Beta defensin

Available protein structures:
Pfam	structures / ECOD
PDB	RCSB PDB; PDBe; PDBj
PDBsum	structure summary

Beta defensin
Beta defensin
Identifiers
Symbol	Defensin_beta
Pfam	PF00711
InterPro	IPR001855
SCOP2	1bnb / SCOPe / SUPFAM
OPM superfamily	54
OPM protein	1ut3
Pfam
Available protein structures:
Pfam	structures / ECOD
PDB	RCSB PDB; PDBe; PDBj
PDBsum	structure summary

Beta defensins are a family of vertebrate defensins. The beta defensins are antimicrobial peptides implicated in the resistance of epithelial surfaces to microbial colonization.
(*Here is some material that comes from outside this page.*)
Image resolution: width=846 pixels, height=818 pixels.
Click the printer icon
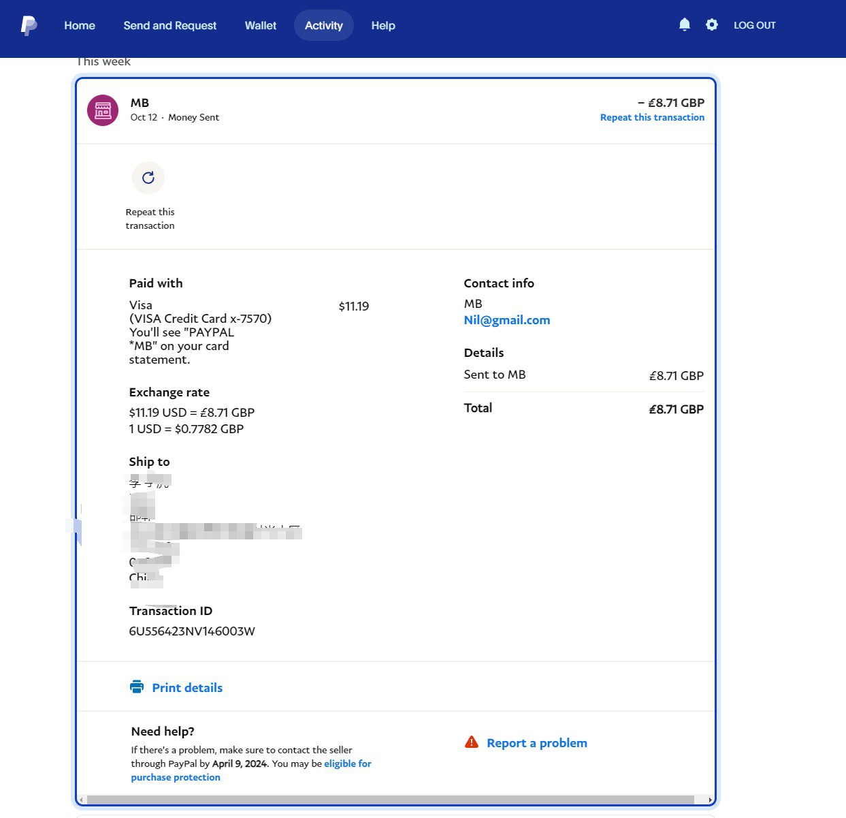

Defensins are 2-6 kDa, cationic, microbicidal peptides active against many Gram-negative and Gram-positive bacteria, fungi, and enveloped viruses,^[1] containing three pairs of intramolecular disulfide bonds. On the basis of their size and pattern of disulfide bonding, mammalian defensins are classified into alpha, beta and theta categories. Every mammalian species explored thus far has beta-defensins. In cows, as many as 13 beta-defensins exist in neutrophils. However, in other species, beta-defensins are more often produced by epithelial cells lining various organs (e.g. the epidermis, bronchial tree and genitourinary tract).

Human, rabbit and guinea-pig beta-defensins, as well as human beta-defensin-2 (hBD2), induce the activation and degranulation of mast cells, resulting in the release of histamine and prostaglandin D2.^[2]

Genes[edit]

β-defensins are coding for genes which impact the function of the innate immune system.^[3] These genes are responsible for production of antimicrobial peptides found in white blood cells such as macrophages, granulocytes and NK-cells, β-defensins are also found in epithelial cells.^[4] Single-nucleotide polymorphisms (SNPs) are found in genes coding for β-defensins.^[5] The presences of SNPs are lower in the coding regions compared to non-coding regions.^[5] The appearance of SNPs in the coding region will highly likely affecting the resistance against infections through changes in the protein sequences which will give rise to different biological functions.^[5]

Initiation[edit]

Receptors such as toll-like receptors (TLR) and nod-like receptors (NLR) will activate the immune system by binding of ligands such as lipopolysaccharides and peptidoglycan.^[6] Toll-like receptors are expressed in intestinal epithelial cells ^[7] or antigen presenting cells (APCs) such as dendritic cells, B-lymphocytes and macrophages.^[6] When the receptors are activated a cascade reaction will take place and substances such as cytokines and antimicrobial peptides^[8] will be released.^[6]

Function[edit]

β-defensins are cationic and can therefore interact with the membrane of invading microbes, which are negative due to lipopolysaccharides (LPS) and lipoteichoic acid (LTA) found in the cell membrane.^[1] The peptides have higher affinity to the binding site compared to Ca2+ and Mg2+ ions.^[5] The peptides will therefore exchange place with those ions, thus affecting the stability of the membrane.^[5] The peptides have a greater size compared with the ions which cause changes in the membrane structure.^[5] Due to changes in the electric potential, peptides will pass across the membrane and thus aggregate into dimers.^[9] Pore complex will be created as a result of breaking the hydrogen bonds between the amino acids in the terminal end of the strands connecting defensins monomers.^[9] Formation of pore complex will cause membrane depolarization and cell lysis.^[5]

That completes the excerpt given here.